> What you will do: In the article on undergraduate research enrollment below, rewrite the paragraph beginning "A record 234 UGA students" as a bulleted list that keeps its main facts.

> Passage:
-- Opening Marker --

Fall enrollment numbers for courses in the Center for Undergraduate Research Opportunities are the largest in the history of the program. This semester, almost 20 percent more students are requesting CURO courses for individualized research opportunities.
A record 234 UGA students are participating in fall semester research projects. This continues the trend in increased CURO participation. In the 2012-2013 academic year, 449 students took 536 CURO courses—an all-time high and the first year with more than 500 total courses offered. The number of non-Honors Program students participating has more than doubled from last fall, from 28 to 69 students.
The CURO courses offer undergraduates the opportunity to do one-on-one research with faculty mentors. Courses range from research projects on the effects of music on male aggression to range shifts in alligator populations due to changes in sea level.
“The increased participation in CURO we are seeing is very exciting,” said David Williams, associate provost and director of the Honors Program. “UGA is one of only a handful of institutions in the country that offers the opportunity to conduct undergraduate research for a full four years in any academic discipline. This gives students extensive and sustained contact with faculty mentors, who are able to open doors for students throughout their undergraduate experience.”
More students are working on independent research projects, more students are getting one-on-one time with faculty earlier in their careers and more students are exposed to research.
“This leads to high levels of student achievement,” Williams said. “More thorough letters of recommendations from faculty mentors to graduate and professional schools, more students making informed decisions about careers in research and more research coming out of the University of Georgia.”
CURO has gateway seminars, research courses, summer fellowships and presentation and publishing opportunities. Students conduct guided research in labs, write papers and even work up to running their own projects and writing a thesis on their findings-all typically at a level equivalent to what a graduate student might do.
CURO students are writing computer code, studying Chinese investments in U.S. companies, analyzing water samples from the North Pacific Ocean, conducting interviews with immigrant populations and tagging songbirds.
There’s not only more student interest, but more faculty interest in mentoring undergraduates. This fall, 172 faculty members are teaching CURO courses.
Mugdha Joshi, a sophomore studying cellular biology, describes CURO as a “one-on-one relationship where the faculty member is invested in your growth.
“It’s just cultivating this cool relationship with faculty members and this cool culture on campus that glorifies doing undergraduate research,” she said.
The increase in CURO participants is due partially because of the program’s expansion to include all students—not just Honors Program students.
“Increasingly, students know before they even arrive on campus that they want to conduct undergraduate research, and they understand that they can do that here with full support through CURO,” Williams said.
Meg Babcock-Adams is a junior chemistry and marine sciences major who came to UGA to do research with the CURO program. Babcock-Adams already has taken two CURO courses and said it’s confirmed her interest in becoming a researcher in marine science.
Many students aren’t doing just one CURO project and moving on. They’re continuing their research projects for multiple semesters-almost half of fall CURO students had a previous semester of research.

-- Closing Marker --

> Data for review:
-- Opening Marker --

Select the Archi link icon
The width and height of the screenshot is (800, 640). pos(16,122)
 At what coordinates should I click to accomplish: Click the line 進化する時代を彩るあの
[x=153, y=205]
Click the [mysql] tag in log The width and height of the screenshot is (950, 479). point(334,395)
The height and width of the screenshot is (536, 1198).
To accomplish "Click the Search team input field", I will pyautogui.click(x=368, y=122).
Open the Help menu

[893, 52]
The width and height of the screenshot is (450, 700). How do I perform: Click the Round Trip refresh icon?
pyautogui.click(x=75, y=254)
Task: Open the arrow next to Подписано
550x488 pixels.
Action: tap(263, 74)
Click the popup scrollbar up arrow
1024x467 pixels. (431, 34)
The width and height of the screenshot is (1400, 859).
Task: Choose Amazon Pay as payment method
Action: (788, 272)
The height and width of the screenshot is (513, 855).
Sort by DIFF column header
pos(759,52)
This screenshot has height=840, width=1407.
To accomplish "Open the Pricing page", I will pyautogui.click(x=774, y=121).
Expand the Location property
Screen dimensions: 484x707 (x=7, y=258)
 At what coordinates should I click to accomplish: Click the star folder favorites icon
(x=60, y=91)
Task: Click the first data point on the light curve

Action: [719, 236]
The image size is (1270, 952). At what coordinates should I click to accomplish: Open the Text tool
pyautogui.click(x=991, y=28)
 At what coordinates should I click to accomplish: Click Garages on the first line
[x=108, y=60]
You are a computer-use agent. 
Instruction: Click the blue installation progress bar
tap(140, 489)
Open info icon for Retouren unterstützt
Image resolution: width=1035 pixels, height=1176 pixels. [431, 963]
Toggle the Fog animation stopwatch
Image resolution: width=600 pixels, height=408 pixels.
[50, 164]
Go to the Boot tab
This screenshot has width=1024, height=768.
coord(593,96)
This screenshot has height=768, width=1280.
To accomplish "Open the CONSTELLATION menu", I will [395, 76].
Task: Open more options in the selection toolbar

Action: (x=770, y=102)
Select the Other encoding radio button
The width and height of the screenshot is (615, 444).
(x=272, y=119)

-- Closing Marker --

> Answer section:
- A record 234 UGA students are taking part in fall semester research projects.
- This continues the trend of increasing CURO participation.
- In the 2012-2013 academic year, 449 students took 536 CURO courses. This was an all-time high and the first year with more than 500 total courses offered.
- The number of non-Honors Program participants more than doubled from the previous fall, rising from 28 to 69 students.